From mboxrd@z Thu Jan  1 00:00:00 1970
From: Rick Jones <rick.jones2@hp.com>
Subject: Re: TCP 2MSL on loopback
Date: Tue, 06 Mar 2007 12:41:00 -0800
Message-ID: <45EDD1DC.2010200@hp.com>
References: <45EBFD13.1060106@symas.com>	<200703051528.02564.dada1@cosmosbay.com>	<45ED32CA.5080709@symas.com> <45EDB708.1010103@hp.com> <45EDC00E.8020805@symas.com>
Mime-Version: 1.0
Content-Type: text/plain; charset=us-ascii; format=flowed
Content-Transfer-Encoding: 7bit
Cc: Eric Dumazet <dada1@cosmosbay.com>, netdev@vger.kernel.org
To: Howard Chu <hyc@symas.com>
Return-path: <netdev-owner@vger.kernel.org>
Received: from palrel10.hp.com ([156.153.255.245]:39481 "EHLO palrel10.hp.com"
	rhost-flags-OK-OK-OK-OK) by vger.kernel.org with ESMTP
	id S965109AbXCFUlD (ORCPT <rfc822;netdev@vger.kernel.org>);
	Tue, 6 Mar 2007 15:41:03 -0500
In-Reply-To: <45EDC00E.8020805@symas.com>
Sender: netdev-owner@vger.kernel.org
List-Id: netdev.vger.kernel.org

>> With transparant bridging, nobody knows how long the datagram may be 
>> out there.  Admittedly, the chances of a datagram living for a full 
>> two minutes these days is probably nil, but just being in the same IP 
>> subnet doesn't really mean anything when it comes to physical locality.
> 
> 
> Bridging isn't necessarily a problem though. The 2MSL timeout is 
> designed to prevent problems from delayed packets that got sent through 
> multiple paths. In a bridging setup you don't allow multiple paths, 
> that's what STP is designed to prevent. If you want to configure a 
> network that allows multiple paths, you need to use a router, not a bridge.

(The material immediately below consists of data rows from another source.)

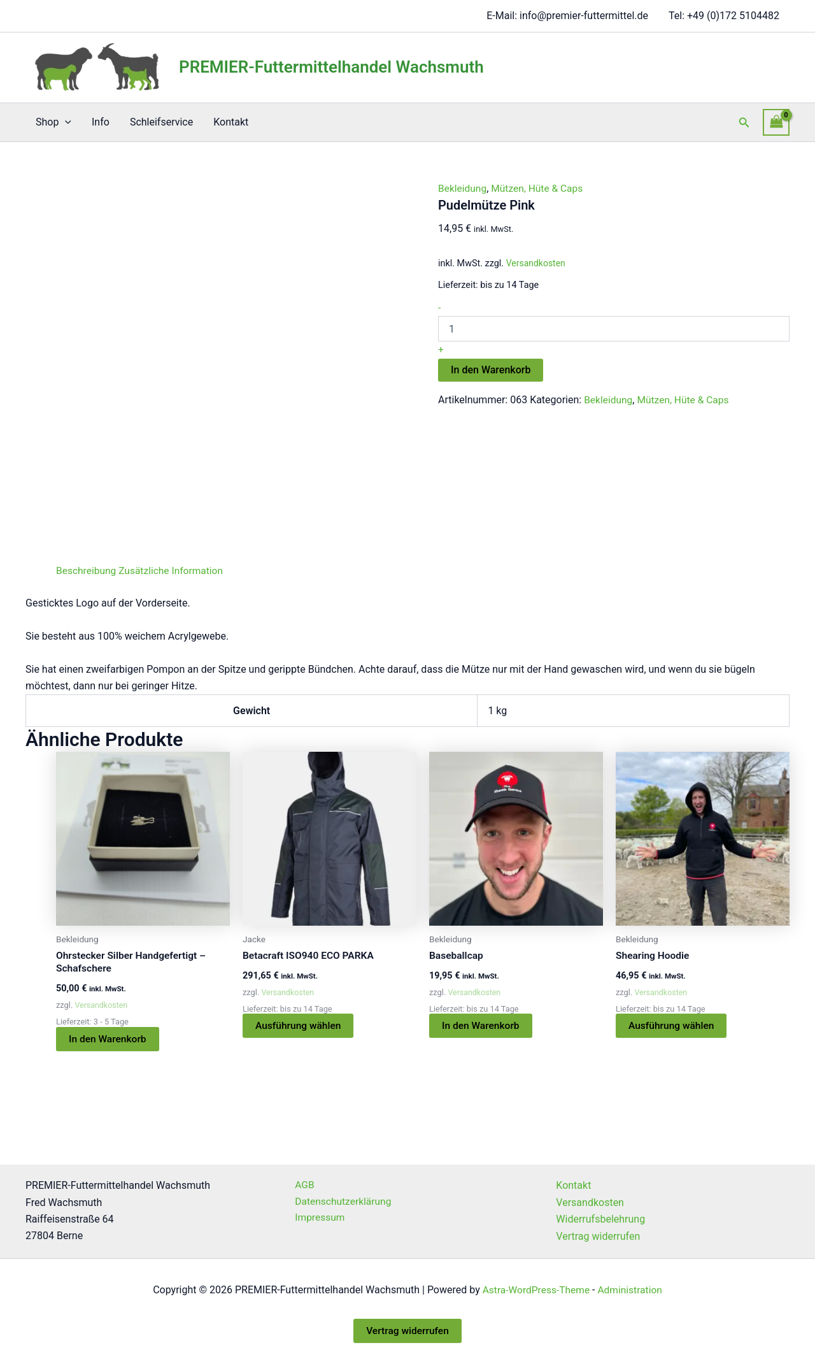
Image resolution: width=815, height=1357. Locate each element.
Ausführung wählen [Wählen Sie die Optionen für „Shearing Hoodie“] (672, 1026)
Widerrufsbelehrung (600, 1220)
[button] (65, 122)
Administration (632, 1290)
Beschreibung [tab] (87, 570)
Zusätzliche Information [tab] (174, 570)
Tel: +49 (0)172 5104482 (724, 16)
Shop (53, 122)
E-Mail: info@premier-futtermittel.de (567, 16)
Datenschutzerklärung (340, 1202)
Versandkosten (536, 263)
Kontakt (230, 122)
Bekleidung (463, 188)
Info (101, 122)
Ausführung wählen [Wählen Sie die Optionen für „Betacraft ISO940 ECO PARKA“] (299, 1026)
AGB (301, 1186)
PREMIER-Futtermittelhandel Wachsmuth (331, 66)
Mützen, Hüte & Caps (540, 188)
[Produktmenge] (614, 328)
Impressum (317, 1220)
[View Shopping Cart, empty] (776, 122)
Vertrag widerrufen (598, 1236)
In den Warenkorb (490, 369)
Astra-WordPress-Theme (534, 1290)
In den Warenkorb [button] (108, 1039)
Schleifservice (161, 122)
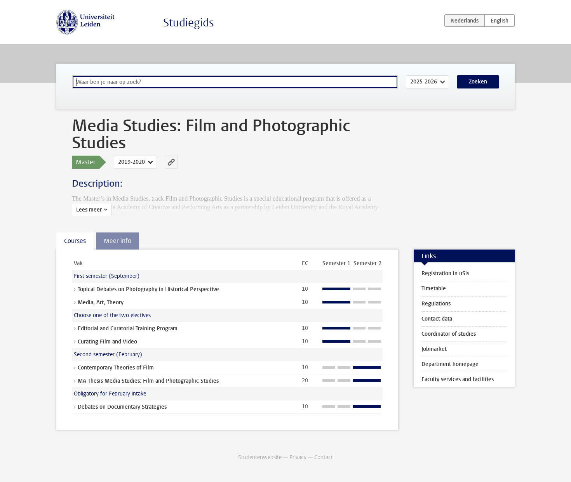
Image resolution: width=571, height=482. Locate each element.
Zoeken (478, 81)
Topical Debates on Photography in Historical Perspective (148, 289)
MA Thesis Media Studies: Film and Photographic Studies (148, 381)
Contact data (436, 318)
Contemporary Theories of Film (116, 367)
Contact (323, 457)
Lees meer (89, 209)
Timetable (433, 288)
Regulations (436, 303)
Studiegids (188, 23)
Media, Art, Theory (101, 302)
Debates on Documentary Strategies (122, 407)
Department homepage (450, 364)
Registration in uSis (445, 273)
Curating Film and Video (107, 341)
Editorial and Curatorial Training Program (128, 328)
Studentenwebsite (260, 457)
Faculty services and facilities (457, 379)
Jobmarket (434, 349)
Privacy (297, 457)
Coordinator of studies (448, 334)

Well, there is trunking at the data link layer, and in theory there 
could be an active-standby where the standby took a somewhat different path.

The timeout is also to cover datagrams which just got "stuck" somewhere 
too (IIRC) and may not necessarily require a multiple path situation.

> 
>> SPECweb benchmarking has had to deal with the issue of attempted 
>> TIME_WAIT reuse going back to 1997.  It deals with it by not relying 
>> on the client's configured local/anonymous/ephemeral port number range 
>> and instead making explicit bind() calls in the (more or less) entire 
>> unpriv port range (actually it may just be from 5000 to 65535 but still)
> 
> 
> That still doesn't solve the problem, it only ~doubles the available 
> port range. That means it takes 0.6 seconds to trigger the problem 
> instead of only 0.3 seconds...

True.  Thankfully, the web learned to use persistent connections so 
later versions of SPECweb benchmarking make use of persistent connections.

> In an environment where connections are opened and closed very quickly 
> with only a small amount of data carried per connection, it might make 
> sense to remember the last sequence number used on a port and use that 
> as the floor of the next randomly generated ISN. Monotonically 
> increasing sequence numbers aren't a security risk if there's still a 
> randomly determined gap from one connection to the next. But I don't 
> think it's necessary to consider this at the moment.

I thought that all the "security types" started squawking if the ISN 
wasn't completely random?

I've not tried this, but if a client does want to cycle through 
thousands of connections per second, and if it is the one to initiate 
connection close, would it be sufficient to only use something like:

socket()
bind()
loop:
connect()
request()
response()
shudtown(SHUT_RDWR)
goto loop

ie not call close on the FD so there is still a direct link to the 
connection in TIME_WAIT so one could in theory initiate a new connection 
from TIME_WAIT?  Then in theory the randomness could be _almost_ the 
entire sequence space, less the previous connection's window (IIRC).

rick jones

rick jones